By Leo Schwartz, Fortune Magazine
Translated by Luffy, Foresight News

Dan Morehead, Founder of Pantera Capital
In 2016, Dan Morehead embarked on a global tour to spread the "gospel" of Bitcoin. The former Goldman Sachs and Tiger Management trader had been utterly captivated by Bitcoin a few years earlier, firmly believing it would reshape the global economy. His conviction in the currency was so strong that he returned from semi-retirement to transform his hedge fund, Pantera Capital, into one of the world's first Bitcoin funds.
The new venture launched in 2013 with strong initial momentum, backed by two Princeton alumni, Pete Briger and Mike Novogratz, both from private equity giant Fortress Investment Group. The trio watched joyfully as Bitcoin purchased by Pantera at an initial price of $65 surged to over $1,000 by year-end. But then disaster struck: hackers looted Mt. Gox, the dominant exchange in the nascent cryptocurrency industry, causing Bitcoin’s price to plummet by 85%. "People would say, 'Aren’t you the guy doing that dead Bitcoin thing?'" Morehead recalls. "It’s still alive!" he always replied.

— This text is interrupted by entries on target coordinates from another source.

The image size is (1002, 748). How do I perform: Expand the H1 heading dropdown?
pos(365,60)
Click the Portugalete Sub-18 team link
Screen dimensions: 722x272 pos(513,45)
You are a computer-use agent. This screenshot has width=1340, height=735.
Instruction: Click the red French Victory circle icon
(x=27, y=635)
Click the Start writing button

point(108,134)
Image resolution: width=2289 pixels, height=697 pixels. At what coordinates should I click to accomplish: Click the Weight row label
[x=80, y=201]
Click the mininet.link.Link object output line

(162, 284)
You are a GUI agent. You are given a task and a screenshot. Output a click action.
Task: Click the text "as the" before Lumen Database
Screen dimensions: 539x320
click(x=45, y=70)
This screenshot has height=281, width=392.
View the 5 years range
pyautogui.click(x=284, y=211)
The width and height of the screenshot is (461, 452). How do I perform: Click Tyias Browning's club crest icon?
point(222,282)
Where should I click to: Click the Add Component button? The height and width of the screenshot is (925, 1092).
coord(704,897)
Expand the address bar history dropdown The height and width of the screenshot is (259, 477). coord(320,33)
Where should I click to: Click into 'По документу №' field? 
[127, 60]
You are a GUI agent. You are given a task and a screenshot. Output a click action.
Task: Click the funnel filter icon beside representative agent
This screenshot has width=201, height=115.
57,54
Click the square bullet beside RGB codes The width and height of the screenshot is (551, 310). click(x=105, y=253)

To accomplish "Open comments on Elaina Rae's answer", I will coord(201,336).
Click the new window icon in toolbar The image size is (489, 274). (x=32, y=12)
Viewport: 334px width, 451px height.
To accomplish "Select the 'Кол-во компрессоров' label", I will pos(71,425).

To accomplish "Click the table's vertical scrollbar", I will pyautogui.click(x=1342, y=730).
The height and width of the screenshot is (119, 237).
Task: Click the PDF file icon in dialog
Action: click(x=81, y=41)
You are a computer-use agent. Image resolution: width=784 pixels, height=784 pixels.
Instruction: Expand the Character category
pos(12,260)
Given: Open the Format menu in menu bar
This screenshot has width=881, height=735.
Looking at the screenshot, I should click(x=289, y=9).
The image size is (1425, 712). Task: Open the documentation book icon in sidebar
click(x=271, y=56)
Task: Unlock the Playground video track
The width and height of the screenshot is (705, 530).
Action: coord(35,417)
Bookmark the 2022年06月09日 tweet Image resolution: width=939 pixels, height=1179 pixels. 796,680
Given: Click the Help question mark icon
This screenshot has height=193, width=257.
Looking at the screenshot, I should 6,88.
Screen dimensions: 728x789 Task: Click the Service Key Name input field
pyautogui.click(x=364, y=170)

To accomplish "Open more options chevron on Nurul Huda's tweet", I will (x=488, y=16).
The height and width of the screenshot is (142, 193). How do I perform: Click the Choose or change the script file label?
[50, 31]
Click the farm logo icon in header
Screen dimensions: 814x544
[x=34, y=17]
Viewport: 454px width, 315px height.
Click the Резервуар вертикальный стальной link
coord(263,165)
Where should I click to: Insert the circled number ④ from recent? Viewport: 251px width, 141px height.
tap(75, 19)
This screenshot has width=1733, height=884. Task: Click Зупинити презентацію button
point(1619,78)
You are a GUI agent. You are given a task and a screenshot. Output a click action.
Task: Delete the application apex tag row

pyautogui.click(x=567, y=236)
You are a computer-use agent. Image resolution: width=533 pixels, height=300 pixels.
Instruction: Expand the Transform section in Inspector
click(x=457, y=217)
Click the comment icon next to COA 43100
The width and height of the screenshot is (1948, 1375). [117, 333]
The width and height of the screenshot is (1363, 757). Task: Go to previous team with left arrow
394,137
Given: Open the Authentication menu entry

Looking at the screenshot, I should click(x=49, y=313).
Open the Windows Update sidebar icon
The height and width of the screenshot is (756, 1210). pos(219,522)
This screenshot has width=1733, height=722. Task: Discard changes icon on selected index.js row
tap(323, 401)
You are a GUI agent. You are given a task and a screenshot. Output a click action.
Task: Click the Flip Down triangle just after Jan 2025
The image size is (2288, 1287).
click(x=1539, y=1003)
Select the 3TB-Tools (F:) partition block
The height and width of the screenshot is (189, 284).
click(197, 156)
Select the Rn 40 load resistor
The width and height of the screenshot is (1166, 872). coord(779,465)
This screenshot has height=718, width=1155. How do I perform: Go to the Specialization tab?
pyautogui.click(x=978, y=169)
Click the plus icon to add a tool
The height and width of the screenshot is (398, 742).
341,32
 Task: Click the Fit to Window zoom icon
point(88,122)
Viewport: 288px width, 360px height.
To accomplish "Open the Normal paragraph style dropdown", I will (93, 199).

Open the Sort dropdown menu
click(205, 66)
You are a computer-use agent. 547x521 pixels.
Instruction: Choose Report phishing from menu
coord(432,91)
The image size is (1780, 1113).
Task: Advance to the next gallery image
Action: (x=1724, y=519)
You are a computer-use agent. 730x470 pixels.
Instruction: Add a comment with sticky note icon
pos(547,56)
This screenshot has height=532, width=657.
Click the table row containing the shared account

During his 2016 Bitcoin evangelism tour, Morehead scheduled 170 meetings. Each time he walked into a potential investor's office, he spent an hour arguing why this new asset was the most compelling opportunity. The result: he raised only $1 million for a struggling fund. Worse, Morehead’s own travel expenses totaled around $17,000. "I made $100 per meeting just to convince people to buy Bitcoin," he told Fortune.
Less than a decade later, as Bitcoin approaches $120,000, Morehead’s early struggles have become part of founder lore—akin to Steve Jobs and Steve Wozniak tinkering in Jobs’ parents’ garage to create Apple, or Warren Buffett and Charlie Munger discussing stock picks over dinner in Omaha.
Today, Pantera manages over $4 billion in assets across various crypto funds, holding digital assets including Bitcoin and Ethereum, and investments in companies like Circle (which went public in June) and Bitstamp (acquired by Robinhood for $200 million earlier this year). Yet in the fiercely competitive crypto venture space, the firm stands out due to its "first-mover" status: it is a renowned bridge between conservative traditional finance and the once-rebellious crypto world. At its core, Morehead remains a low-key doer in an industry full of larger-than-life characters.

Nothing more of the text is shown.